**WHAT YOU NEED TO DO:** Replace "Bogreception" with "Bogudgivelse" in every row from the one containing "Lotus Themes (135, 801)" down to the one containing "netværk [netværk (1 element)] (497, 2090)", and give back only those rows with nothing else altered.
--- begin DATASET ENTRIES ---
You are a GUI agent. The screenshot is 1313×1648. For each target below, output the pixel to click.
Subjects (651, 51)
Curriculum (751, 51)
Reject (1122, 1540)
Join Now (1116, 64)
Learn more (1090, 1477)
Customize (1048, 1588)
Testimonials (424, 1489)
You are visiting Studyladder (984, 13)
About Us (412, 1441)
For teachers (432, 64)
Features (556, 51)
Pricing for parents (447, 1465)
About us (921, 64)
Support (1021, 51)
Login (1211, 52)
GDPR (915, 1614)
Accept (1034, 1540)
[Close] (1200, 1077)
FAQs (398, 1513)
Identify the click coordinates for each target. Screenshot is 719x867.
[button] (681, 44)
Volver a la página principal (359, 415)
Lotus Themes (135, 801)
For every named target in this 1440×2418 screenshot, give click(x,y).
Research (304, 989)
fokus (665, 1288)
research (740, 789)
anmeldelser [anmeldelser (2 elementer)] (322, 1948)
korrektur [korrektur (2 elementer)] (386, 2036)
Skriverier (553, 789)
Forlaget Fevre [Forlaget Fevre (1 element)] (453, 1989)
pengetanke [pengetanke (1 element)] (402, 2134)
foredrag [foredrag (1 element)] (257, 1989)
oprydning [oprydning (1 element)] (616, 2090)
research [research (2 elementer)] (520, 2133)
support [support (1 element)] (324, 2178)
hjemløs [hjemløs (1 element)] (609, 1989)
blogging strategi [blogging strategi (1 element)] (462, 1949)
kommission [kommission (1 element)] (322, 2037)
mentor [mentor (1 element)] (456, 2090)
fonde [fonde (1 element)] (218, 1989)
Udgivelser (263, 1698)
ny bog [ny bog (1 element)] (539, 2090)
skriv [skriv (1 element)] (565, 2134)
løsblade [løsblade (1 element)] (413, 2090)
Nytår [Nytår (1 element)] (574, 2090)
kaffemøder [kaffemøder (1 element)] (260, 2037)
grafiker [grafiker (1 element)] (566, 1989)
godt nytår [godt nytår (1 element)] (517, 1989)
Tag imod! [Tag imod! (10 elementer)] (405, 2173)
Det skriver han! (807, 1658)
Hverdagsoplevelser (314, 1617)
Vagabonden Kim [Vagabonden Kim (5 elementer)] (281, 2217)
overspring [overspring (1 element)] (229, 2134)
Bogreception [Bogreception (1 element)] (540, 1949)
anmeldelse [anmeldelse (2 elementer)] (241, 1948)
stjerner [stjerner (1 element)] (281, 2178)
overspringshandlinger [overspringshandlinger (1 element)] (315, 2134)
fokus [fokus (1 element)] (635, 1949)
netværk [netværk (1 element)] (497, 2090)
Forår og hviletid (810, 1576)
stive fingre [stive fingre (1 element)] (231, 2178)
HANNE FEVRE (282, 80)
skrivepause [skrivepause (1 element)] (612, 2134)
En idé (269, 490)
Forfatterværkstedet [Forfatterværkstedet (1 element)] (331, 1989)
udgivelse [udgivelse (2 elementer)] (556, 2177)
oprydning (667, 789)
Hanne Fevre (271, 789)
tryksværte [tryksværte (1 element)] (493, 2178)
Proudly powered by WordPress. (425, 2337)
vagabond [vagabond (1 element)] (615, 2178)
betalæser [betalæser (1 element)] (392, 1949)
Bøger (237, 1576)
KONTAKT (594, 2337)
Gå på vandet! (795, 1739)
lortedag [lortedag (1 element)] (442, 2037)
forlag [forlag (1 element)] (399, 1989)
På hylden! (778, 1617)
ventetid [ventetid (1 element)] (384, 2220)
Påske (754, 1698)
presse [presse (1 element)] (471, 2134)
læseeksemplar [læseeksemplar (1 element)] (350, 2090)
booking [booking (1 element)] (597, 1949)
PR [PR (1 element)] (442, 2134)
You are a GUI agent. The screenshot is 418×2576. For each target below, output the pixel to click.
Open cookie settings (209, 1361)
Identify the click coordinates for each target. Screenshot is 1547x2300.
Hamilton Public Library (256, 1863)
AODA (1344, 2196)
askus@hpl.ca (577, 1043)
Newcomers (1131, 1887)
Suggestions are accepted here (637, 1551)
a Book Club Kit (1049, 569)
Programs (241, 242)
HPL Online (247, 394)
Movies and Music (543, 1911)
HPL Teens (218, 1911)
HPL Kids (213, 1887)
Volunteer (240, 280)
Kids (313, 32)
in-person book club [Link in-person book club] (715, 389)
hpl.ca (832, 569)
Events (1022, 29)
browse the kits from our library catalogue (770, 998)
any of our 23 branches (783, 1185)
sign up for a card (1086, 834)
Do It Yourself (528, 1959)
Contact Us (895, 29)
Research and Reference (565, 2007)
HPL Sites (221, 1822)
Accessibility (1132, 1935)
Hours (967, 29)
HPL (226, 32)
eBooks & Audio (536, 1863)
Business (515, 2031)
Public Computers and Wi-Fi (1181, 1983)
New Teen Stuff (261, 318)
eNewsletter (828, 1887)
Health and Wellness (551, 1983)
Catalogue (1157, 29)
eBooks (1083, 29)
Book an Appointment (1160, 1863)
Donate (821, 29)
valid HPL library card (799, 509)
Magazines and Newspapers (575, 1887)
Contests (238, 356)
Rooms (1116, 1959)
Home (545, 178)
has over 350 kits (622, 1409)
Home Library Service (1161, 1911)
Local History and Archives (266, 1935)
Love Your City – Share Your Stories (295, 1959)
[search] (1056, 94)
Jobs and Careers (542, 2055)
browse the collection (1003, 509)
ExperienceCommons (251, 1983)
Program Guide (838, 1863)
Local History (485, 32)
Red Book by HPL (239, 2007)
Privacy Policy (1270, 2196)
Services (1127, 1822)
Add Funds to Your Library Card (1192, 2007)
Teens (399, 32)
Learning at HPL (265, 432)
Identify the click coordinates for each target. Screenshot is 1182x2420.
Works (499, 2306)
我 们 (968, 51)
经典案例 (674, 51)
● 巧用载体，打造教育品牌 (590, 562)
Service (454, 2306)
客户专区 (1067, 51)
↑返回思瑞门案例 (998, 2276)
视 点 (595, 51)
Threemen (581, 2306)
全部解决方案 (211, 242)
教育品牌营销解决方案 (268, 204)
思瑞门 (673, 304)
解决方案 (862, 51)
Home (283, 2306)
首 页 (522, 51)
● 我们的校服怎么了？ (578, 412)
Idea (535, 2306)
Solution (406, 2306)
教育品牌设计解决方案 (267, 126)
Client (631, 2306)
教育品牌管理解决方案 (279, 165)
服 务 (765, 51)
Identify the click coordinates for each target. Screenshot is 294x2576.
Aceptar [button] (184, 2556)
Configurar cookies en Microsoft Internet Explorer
--- end DATASET ENTRIES ---
**SOLUTION:**
Lotus Themes (135, 801)
For every named target in this 1440×2418 screenshot, give click(x,y).
Research (304, 989)
fokus (665, 1288)
research (740, 789)
anmeldelser [anmeldelser (2 elementer)] (322, 1948)
korrektur [korrektur (2 elementer)] (386, 2036)
Skriverier (553, 789)
Forlaget Fevre [Forlaget Fevre (1 element)] (453, 1989)
pengetanke [pengetanke (1 element)] (402, 2134)
foredrag [foredrag (1 element)] (257, 1989)
oprydning [oprydning (1 element)] (616, 2090)
research [research (2 elementer)] (520, 2133)
support [support (1 element)] (324, 2178)
hjemløs [hjemløs (1 element)] (609, 1989)
blogging strategi [blogging strategi (1 element)] (462, 1949)
kommission [kommission (1 element)] (322, 2037)
mentor [mentor (1 element)] (456, 2090)
fonde [fonde (1 element)] (218, 1989)
Udgivelser (263, 1698)
ny bog [ny bog (1 element)] (539, 2090)
skriv [skriv (1 element)] (565, 2134)
løsblade [løsblade (1 element)] (413, 2090)
Nytår [Nytår (1 element)] (574, 2090)
kaffemøder [kaffemøder (1 element)] (260, 2037)
grafiker [grafiker (1 element)] (566, 1989)
godt nytår [godt nytår (1 element)] (517, 1989)
Tag imod! [Tag imod! (10 elementer)] (405, 2173)
Det skriver han! (807, 1658)
Hverdagsoplevelser (314, 1617)
Vagabonden Kim [Vagabonden Kim (5 elementer)] (281, 2217)
overspring [overspring (1 element)] (229, 2134)
Bogudgivelse [Bogudgivelse (1 element)] (540, 1949)
anmeldelse [anmeldelse (2 elementer)] (241, 1948)
stjerner [stjerner (1 element)] (281, 2178)
overspringshandlinger [overspringshandlinger (1 element)] (315, 2134)
fokus [fokus (1 element)] (635, 1949)
netværk [netværk (1 element)] (497, 2090)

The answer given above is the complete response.